Waistcoats & Weaponry (Page 23)

Further discussion was stopped by a whip crack of a cry. “Ho there, young man!”

Pillover jumped away from Sophronia, barking his elbow on the gazebo railing. “Ouch!”

Sophronia turned to face the house. “Mumsy!”

“Sophronia Angelina Temminnick, what are you doing alone in the garden with a boy!”

“Um,” said Sophronia.

Pillover rubbed his elbow.

Mrs. Temminnick turned her wrath on the unfortunate young man. “Mr. Plumleigh-Teignmott, this is too bad! I am shocked, shocked, I say. After we welcomed you into our home last winter! I trust you will make an honest woman of my daughter?”

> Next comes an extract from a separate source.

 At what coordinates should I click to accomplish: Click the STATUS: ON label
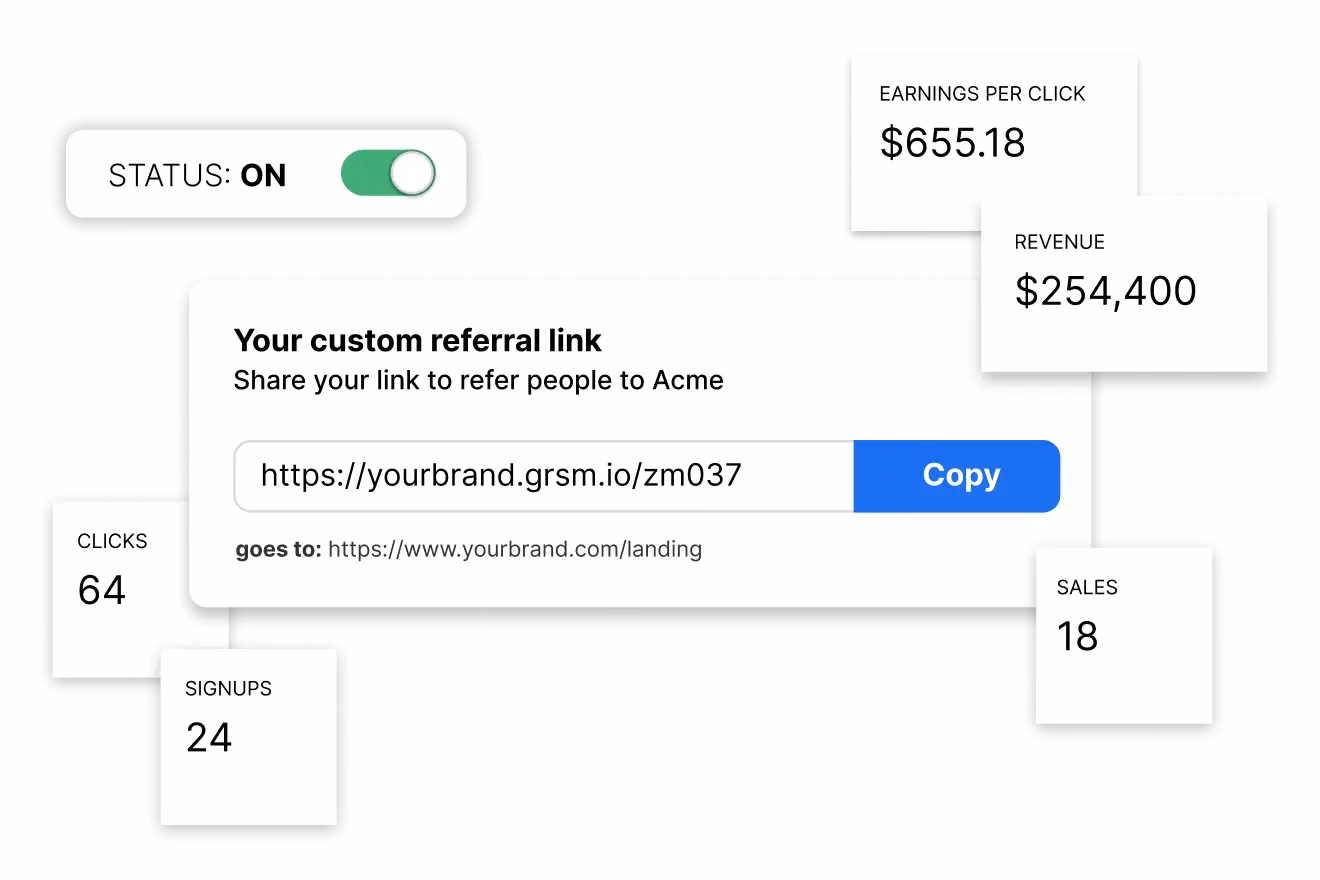197,176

“Mother! Pillover is only fourteen!”

“Oh ho, Pillover, is it? What have they been teaching you at finishing school? To meet a young man in the gardens, alone and unchaperoned…”

“Really, Mother! He is a veritable hobbledehoy. Don’t be silly.”

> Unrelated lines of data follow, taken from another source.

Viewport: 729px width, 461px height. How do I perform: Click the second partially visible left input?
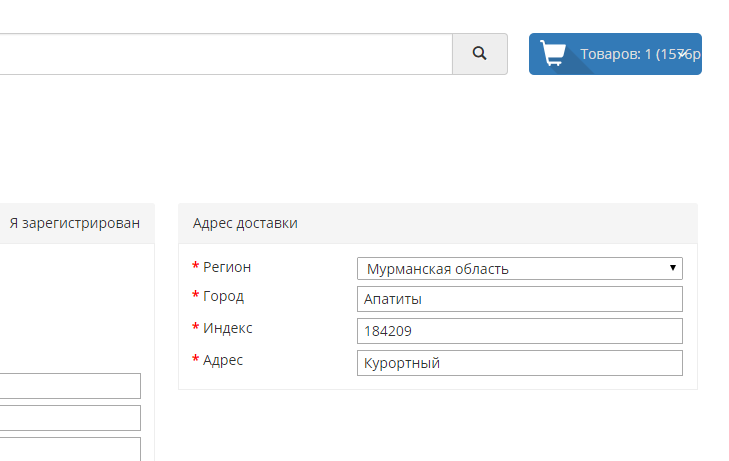pos(70,418)
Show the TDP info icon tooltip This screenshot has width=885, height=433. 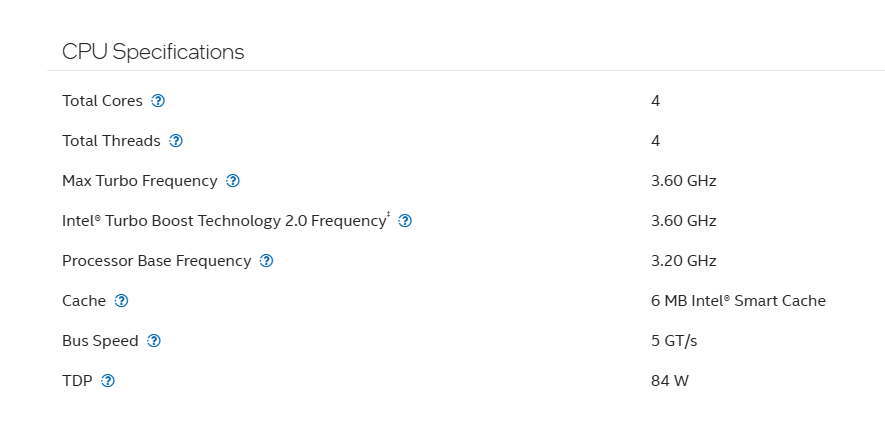click(108, 381)
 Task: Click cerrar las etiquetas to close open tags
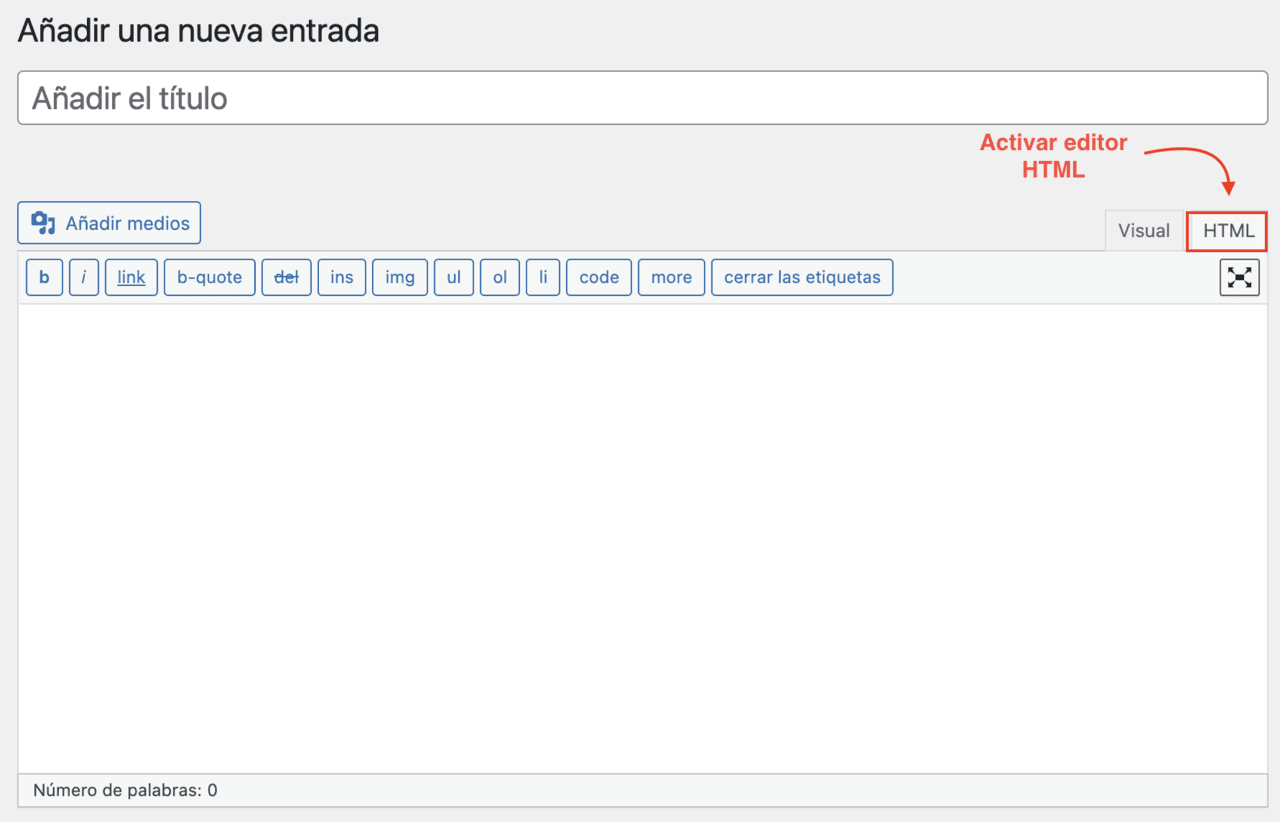coord(801,277)
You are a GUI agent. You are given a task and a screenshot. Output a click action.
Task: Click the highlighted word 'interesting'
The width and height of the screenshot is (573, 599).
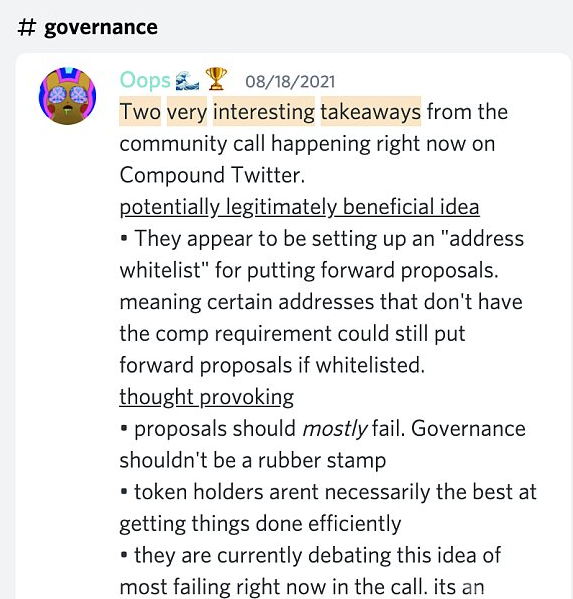pos(264,112)
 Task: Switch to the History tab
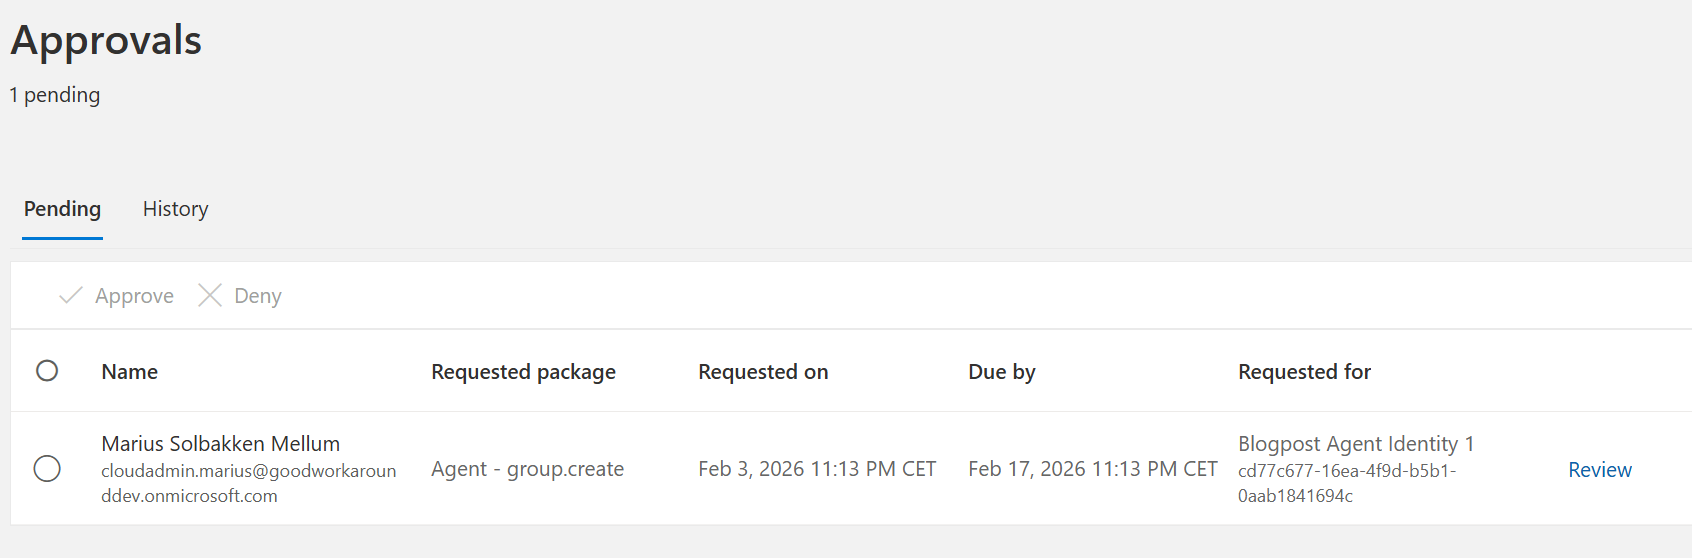tap(175, 209)

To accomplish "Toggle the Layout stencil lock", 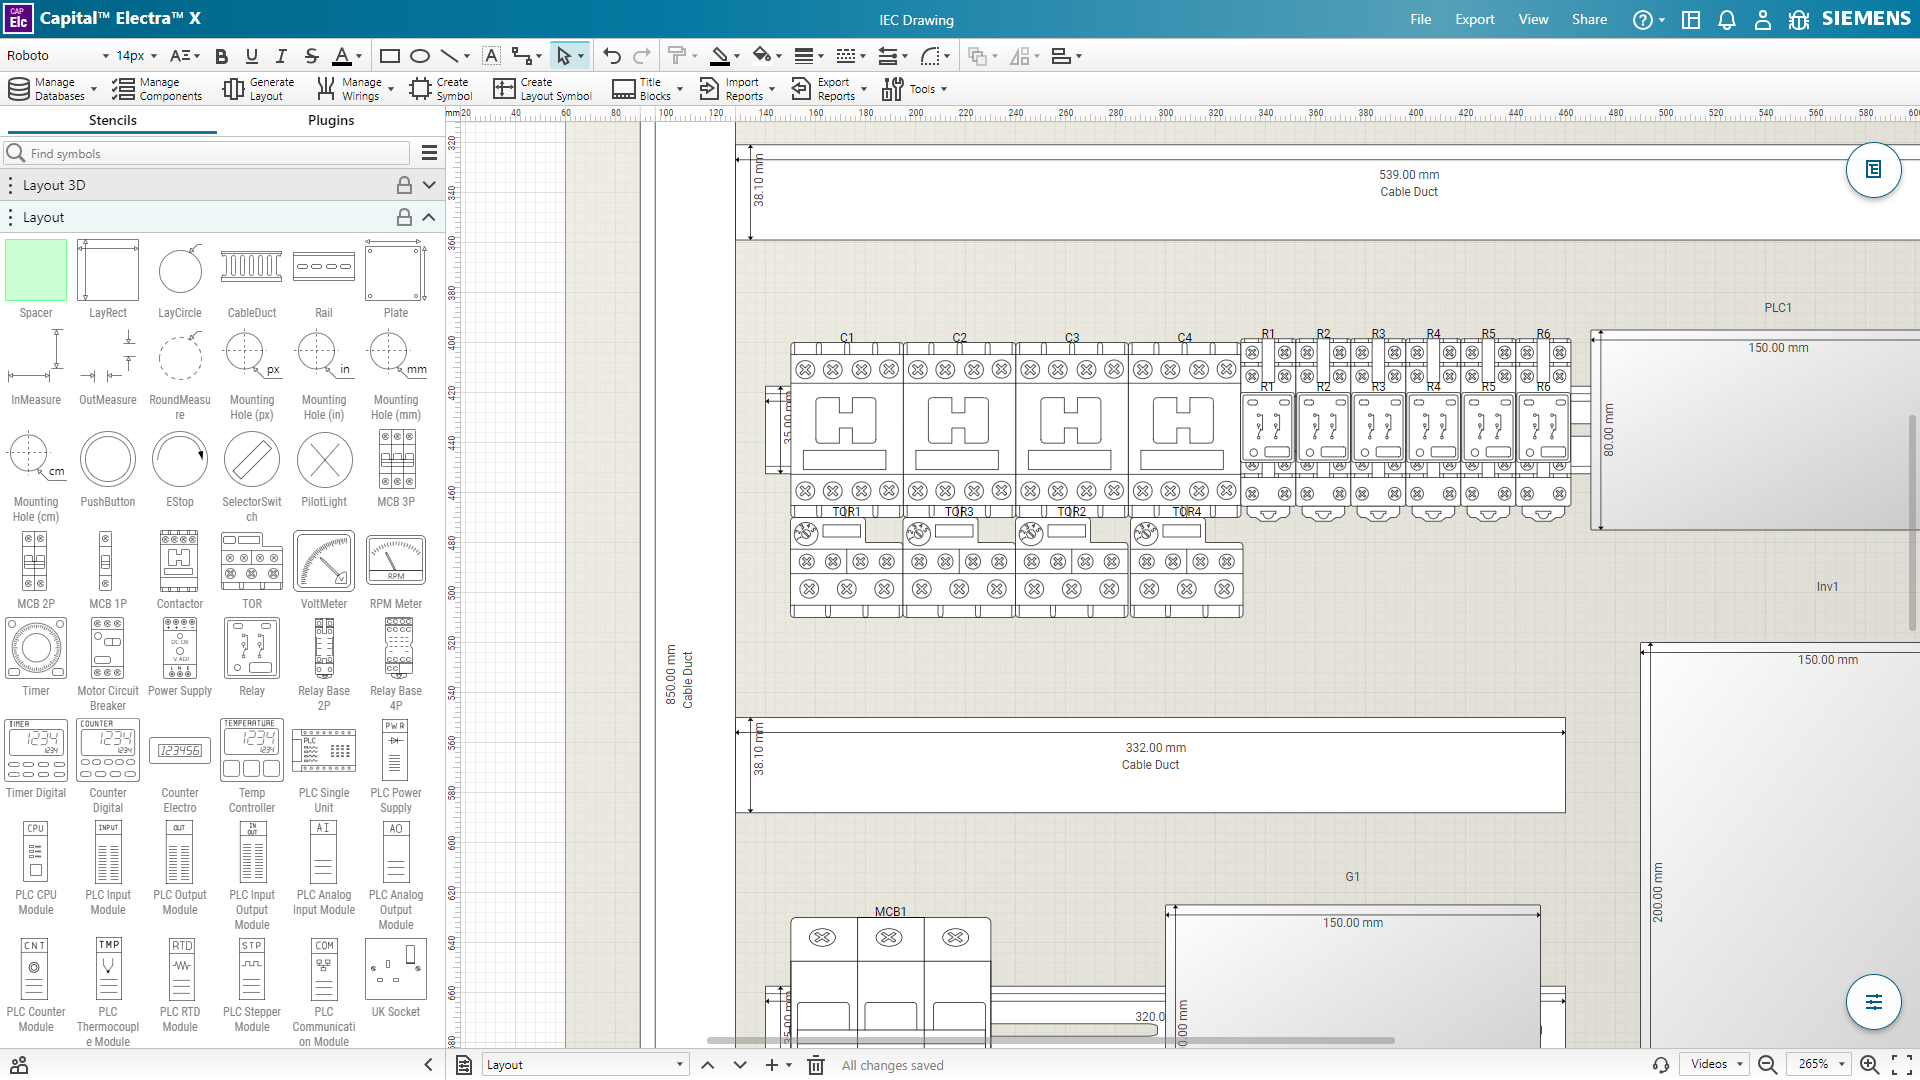I will point(404,217).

“Oh, thank you for that,” muttered Pillover, utterly dejected. Which fortunately made him seem less threatening.

Sophronia said smoothly, “My school has trained me to recognize when a young man offers no risk. He is my dearest friend’s younger brother. I asked him to see me ’round the garden. I was feeling most unwell after that cart ride, and the rain has abated somewhat.”

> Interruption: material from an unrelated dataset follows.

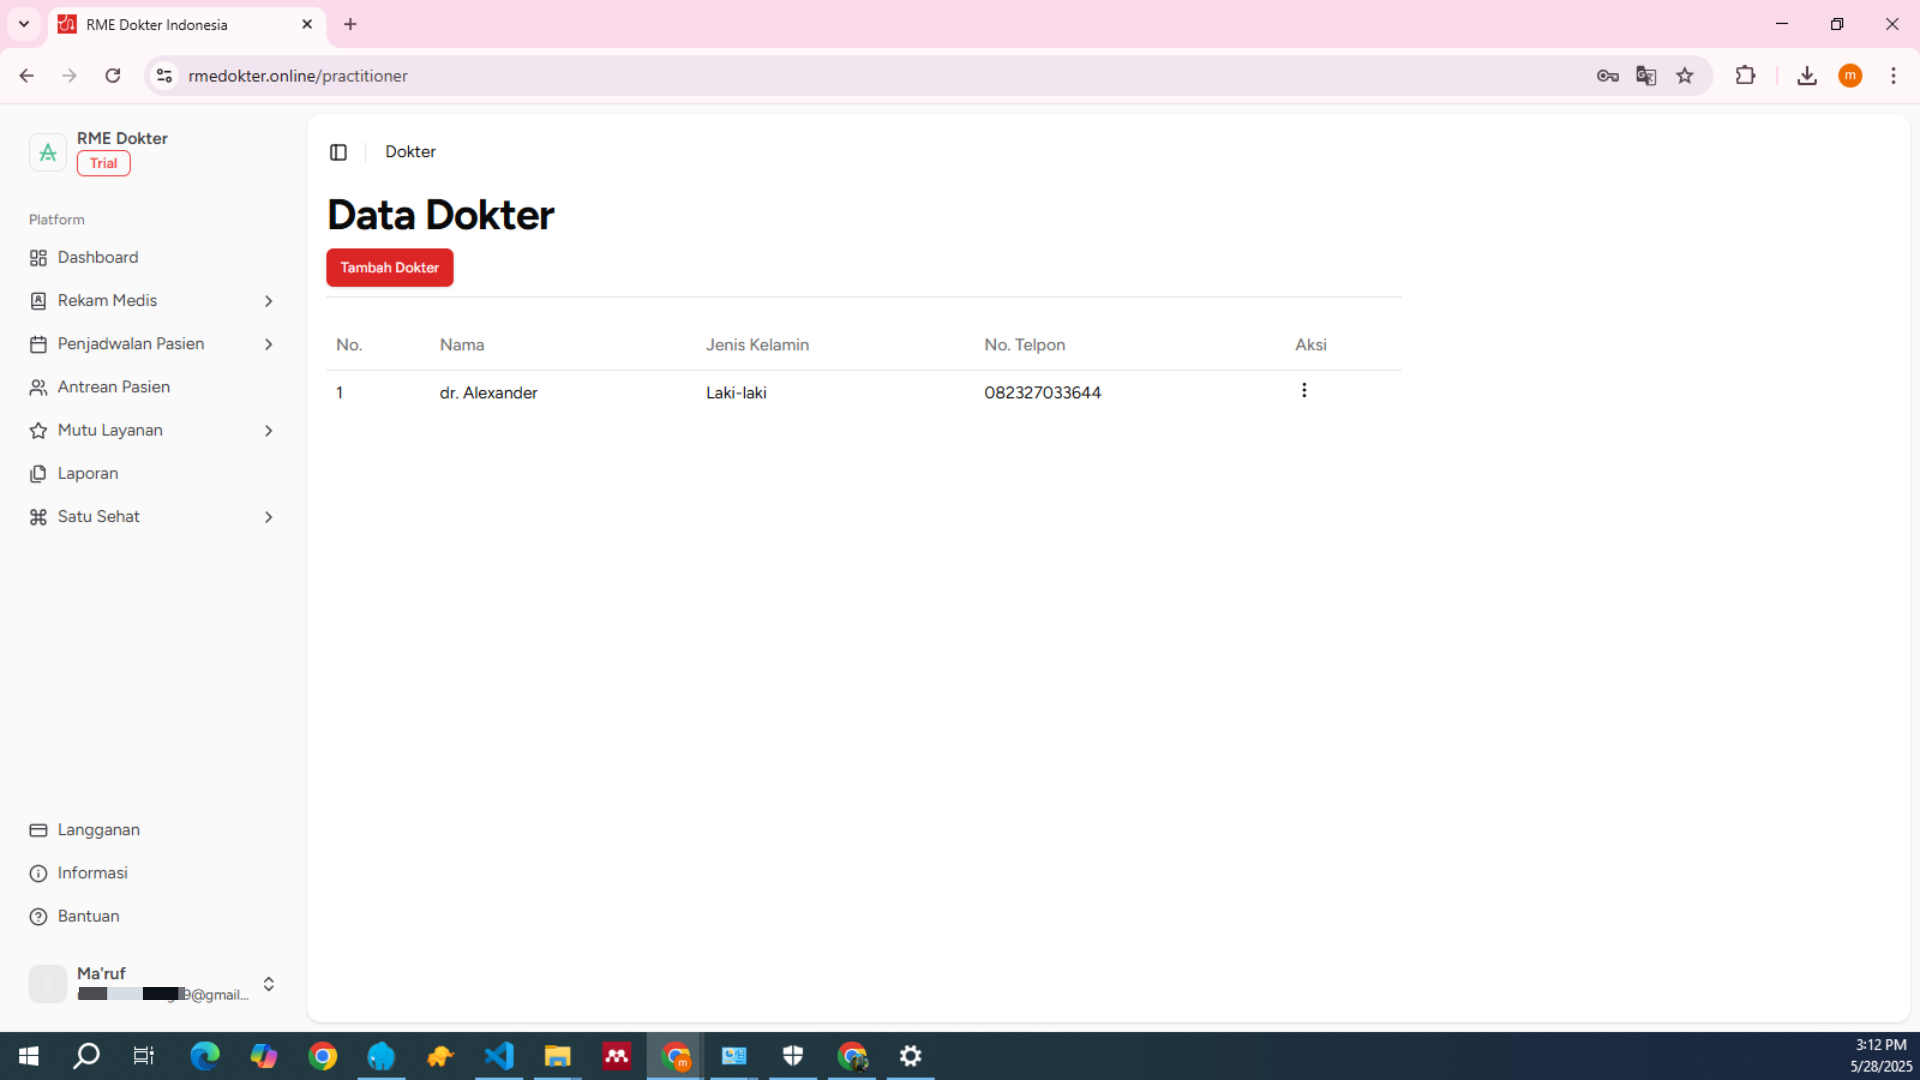Click the Bantuan help icon
1920x1080 pixels.
(x=38, y=916)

“Don’t you dare talk back, young lady!” Mrs. Temminnick looked at Pillover with new eyes. He did seem as if he could barely muster enough energy to hold his own head up, let alone menace her daughter. It obviously took great effort for him to speak to, let alone kiss, a lady. There was clearly no threat to her daughter’s reputation, aside from the fact that they had been caught alone together. Mrs. Temminnick checked to see if anyone else had noticed. No one had. Still, the value of having her youngest daughter trussed up at only sixteen?

Sophronia perfectly followed her mother’s thought process. “Mumsy, the ball is to start soon; everyone must be looking for you. If you leave quickly, Pill and I will return separately, with no one the wiser.”

Mrs. Temminnick wasn’t going to let them get away that easily. “I will be looking into the Plumleigh-Teignmott family. If Mr. Temminnick thinks them suitable, we will arrange the match. I know what is happening here, daughter, even if you are both too young. I demand an understanding. Do you understand, Mr. Plumleigh-Teignmott?”

Pillover shrugged, which was his response to everything.

Sophronia blinked. “If you insist.” There was no point in arguing further at the moment.

Shortly thereafter, Sophronia slid back into the dressing room full of primping ladies. No one had noticed her absence.

“Well?” hissed Dimity. “How’d it go?”

“You were right, Sidheag had a message for me. Although I don’t know what I’m supposed to do with the information.” She quickly relayed the bulk of Pillover’s communications.

Dimity was suitably appalled. “Treason and murder? Lord Maccon’s abandonment is totally understandable, of course. To conspire against the queen is to conspire against the Alpha.”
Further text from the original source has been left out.